(Some records)
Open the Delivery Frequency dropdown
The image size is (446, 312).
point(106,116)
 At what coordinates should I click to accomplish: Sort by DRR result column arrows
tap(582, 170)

● **Problem**:
Pull every line out of the records above and write each one down unchanged.

● **Task result**:
Open the Delivery Frequency dropdown
The image size is (446, 312).
point(106,116)
 At what coordinates should I click to accomplish: Sort by DRR result column arrows
tap(582, 170)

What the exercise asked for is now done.